Si prendano ad esempio in considerazione le attività di gestione per una grande università composta da diverse facoltà, come Economia, Ingegneria e Medicina. L'università include uffici amministrativi, edifici accademici, edifici sociali e alloggi per studenti. Per motivi di sicurezza, ogni ufficio commerciale ha una propria rete interna per risorse come server, stampanti e fax. Ogni edificio accademico è connesso alla rete universitaria per consentire a insegnanti e studenti di accedere ai propri account. La rete è disponibile anche per studenti e membri più anziani nei dormitori e negli edifici sociali. All'interno dell'università, gli utenti guest richiedono l'accesso a Internet tramite la rete universitaria.

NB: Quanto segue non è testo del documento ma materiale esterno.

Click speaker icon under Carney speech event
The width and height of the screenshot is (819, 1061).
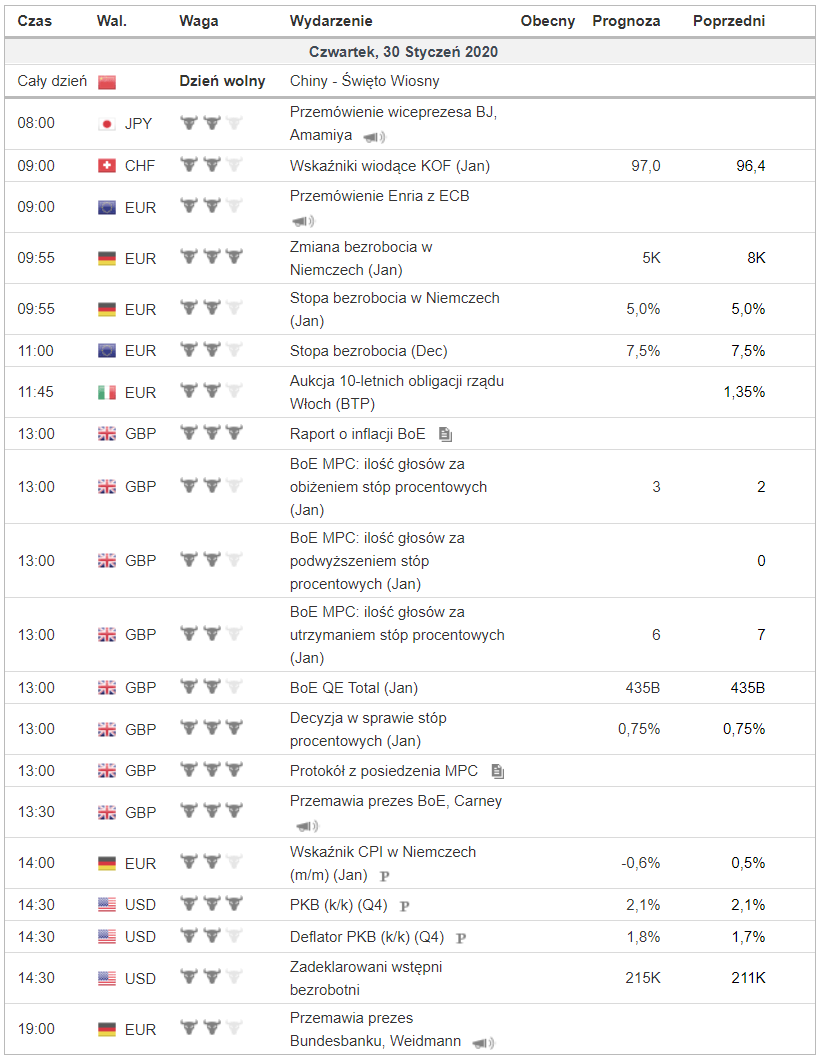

L'università ha un team di amministratori IT che collaborano per controllare l'accesso alle risorse, gestire gli utenti e impostare i criteri per le facoltà. Alcuni amministratori dispongono di privilegi più elevati rispetto ad altri a seconda dell'ambito delle proprie responsabilità. È necessaria un'autorità centrale per pianificare, gestire e supervisionare l'intera struttura. In questo scenario è possibile assegnare unità amministrative per semplificare la gestione dell'organizzazione.

Diagram of administrative units for each university department.

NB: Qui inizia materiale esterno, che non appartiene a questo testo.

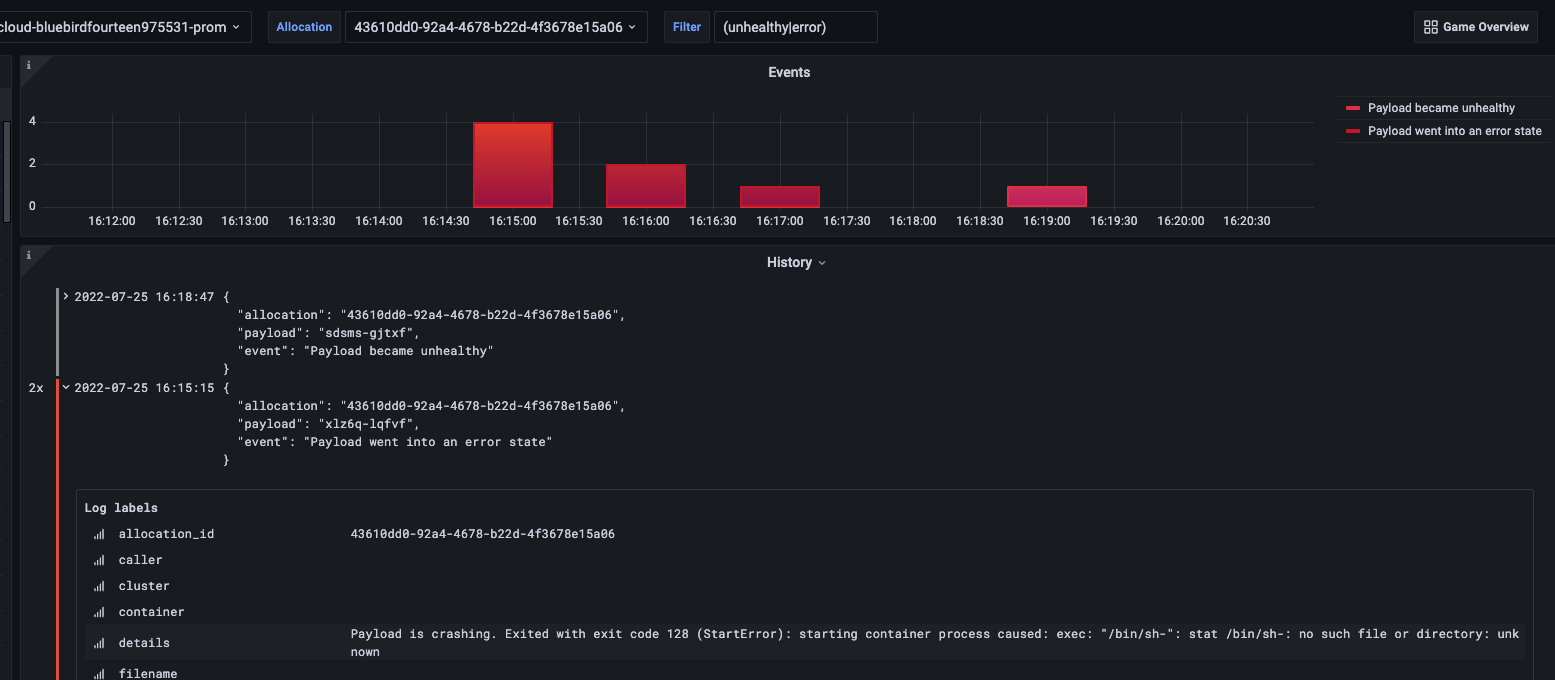
Task: Click the Allocation variable label
Action: [304, 27]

Aspetti su cui riflettere riguardo alle unità amministrative

Considerare come un ruolo di amministratore centrale può usare le unità amministrative per fornire supporto alla facoltà di Ingegneria nello scenario illustrato:

  • Creare un ruolo con autorizzazioni amministrative solo per gli utenti di Microsoft Entra nell'unità amministrativa della facoltà di Ingegneria.

  • Creare un'unità amministrativa per la facoltà di Ingegneria.

  • Inserire nell'unità amministrativa solo gli studenti, il personale e le risorse della facoltà di Ingegneria.

  • Aggiungere al ruolo il team IT della facoltà di Ingegneria insieme al rispettivo ambito.

Aspetti da considerare quando si gestiscono le unità amministrative

Riflettere su come implementare le unità amministrative nell'organizzazione. Ecco alcune considerazioni:

  • Strumenti di gestione. Esaminare le opzioni per la gestione delle unità amministrative. È possibile usare il portale di Azure, i cmdlet e gli script di PowerShell o Microsoft Graph.

  • Requisiti dei ruoli nel portale di Azure. Pianificare la strategia per le unità amministrative in base ai privilegi dei ruoli. Nel portale di Azure le unità amministrative possono essere gestite solo dagli amministratori globali o dagli amministratori ruolo con privilegi.

  • Ambito delle unità amministrative. Tenere presente che l'ambito di un'unità amministrativa si applica solo alle autorizzazioni di gestione. I membri e gli amministratori di un'unità amministrativa possono usare le proprie autorizzazioni utente predefinite per esaminare le informazioni relative ad altri utenti, gruppi o risorse all'esterno dell'unità amministrativa.